Uniformly Most Powerful test for normal distribution Let ${Y_1,...,Y_n}$ be independent random variables and $Y_i$~$N(\beta x_i, 1)$ where $x_1,...,x_n$ are fixed known constants, and $\beta$ is an unknown parameter.  
I'm trying to find a uniformly most powerful level $\alpha$ test for 
$$H_0: \beta=0 \quad \text{vs} \quad H_1:\beta>0$$
First I found the Likelihood Ratio statistic
$$\begin{align}\frac{L(0)}{L(\beta_1)}&=\frac{e^{-\frac{1}{2}\sum^n_{i=1}(y_i-0x_i)^2}}{e^{-\frac{1}{2}\sum^n_{i=1}(y_i-\beta_1x_i)^2}}
\\[15pt] & = \frac{e^{-\frac{1}{2}\sum^n y_i^2}}{e^{-\frac{1}{2}(y_i^2-2y_i\beta_1x_i+\beta_1^2x_i^2)}}  
\\[15pt] & =e^{\beta_1\sum^n y_ix_i-\frac{1}{2}\beta_1^2\sum^nx_i^2}\end{align}$$
Then the rejection region of the LRT is
$$e^{\beta_1\sum^n y_ix_i-\frac{1}{2}\beta_1^2\sum^nx_i^2} \le k \\$$
Now moving the constants to the right side
$$\\[15pt]\Rightarrow\beta_1\sum^n y_ix_i-\frac{1}{2}\beta_1^2\sum^nx_i^2 \;\le\; \text{ln}(k)$$
$$\\[15pt]\Rightarrow\sum^ny_ix_i \;\le\; \frac{\text{ln}(k)+1/2\sum^n\beta_1^2x_i^2}{\beta_1}$$
Here is where I get confused because I'm not sure what to leave on the left side. From what I have read I'm supposed to move constants to the right. I'm thinking that only $y_i$'s should remain on the left. Since $x_i$'s are constants shouldn't I move it?

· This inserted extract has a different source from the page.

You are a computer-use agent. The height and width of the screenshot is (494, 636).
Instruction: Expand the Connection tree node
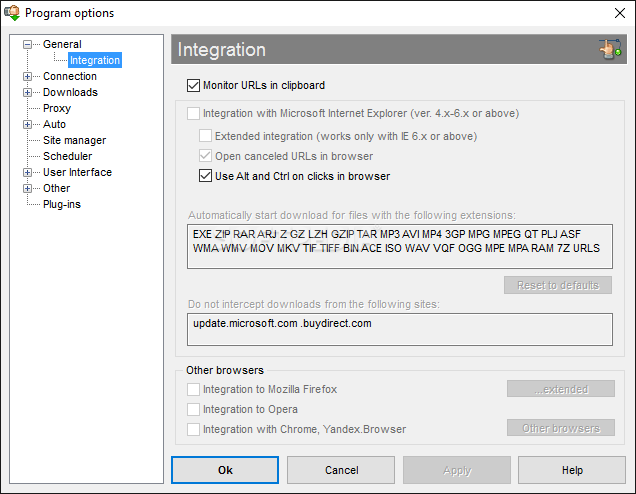coord(27,76)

The steps that follow to find the rejection region by using the distribution of the left of the inequality, then equating to a quantile, puzzle me because of the $x_i$
I'm not even sure I'm going about this correctly or if there are more straight forward methods.
 A: First of all, you lose a sign:
\begin{align}\frac{L(0)}{L(\beta_1)}&=\frac{e^{-\frac{1}{2}\sum^n y_i^2}}{e^{-\frac{1}{2}(y_i^2-2y_i\beta_1x_i+\beta_1^2x_i^2)}}  
\\[15pt] & =e^{-\beta_1\sum^n y_ix_i+\frac{1}{2}\beta_1^2\sum^nx_i^2}\end{align}
The rejection region looks as 
$$
-\beta_1\sum_{i=1}^n y_ix_i+\frac{1}{2}\beta_1^2\sum_{i=1}^nx_i^2 \leq k.
$$
Since only $y_i$ are random variables here, and $k$ should be found so that test has level $\alpha$, simplify rejection region:
$$
\sum_{i=1}^n y_ix_i \geq k_0.
$$
Let us find $k_0$ from type 1 error $\alpha_1=\alpha$. We need to know the distribution of l.h.s. under $H_0$:
$$
\sum_{i=1}^n y_ix_i \sim N\bigl(0, \sum_{i=1}^n x_i^2\bigr).
$$
Then
$$
\alpha_1=\mathbb P_{H_0}\left(\sum_{i=1}^n y_ix_i \geq k_0\right)=P_{H_0}\left(\frac{\sum_{i=1}^n y_ix_i}{\sqrt{\sum_{i=1}^n x_i^2}} \geq \frac{k_0}{\sqrt{\sum_{i=1}^n x_i^2}}\right)=1-\Phi\left(\frac{k_0}{\sqrt{\sum_{i=1}^n x_i^2}}\right)=\alpha
$$
if 
$$
\frac{k_0}{\sqrt{\sum_{i=1}^n x_i^2}} = z_{1-\alpha},\ \quad k_0 = z_{1-\alpha}\cdot\sqrt{\sum_{i=1}^n x_i^2},
$$
where $z_{1-\alpha}$ is the $(1-\alpha)^{\text{th}}$ quantile of standard normal distribution.
Finally, we've got rejection region of level $\alpha$ test for testing $H_0$ under the simple alternative $H_1: \beta=\beta_1>0$: 
$$
\sum_{i=1}^n y_ix_i \geq z_{1-\alpha}\cdot\sqrt{\sum_{i=1}^n x_i^2}.
$$
Since this test 
1) is the most powerful test for any $\beta_1>0$,
2) does not depend on $\beta_1>0$ at all
is is the uniformly most powerful test for testing $H_0$ under the composite alternative $H_1: \beta>0$.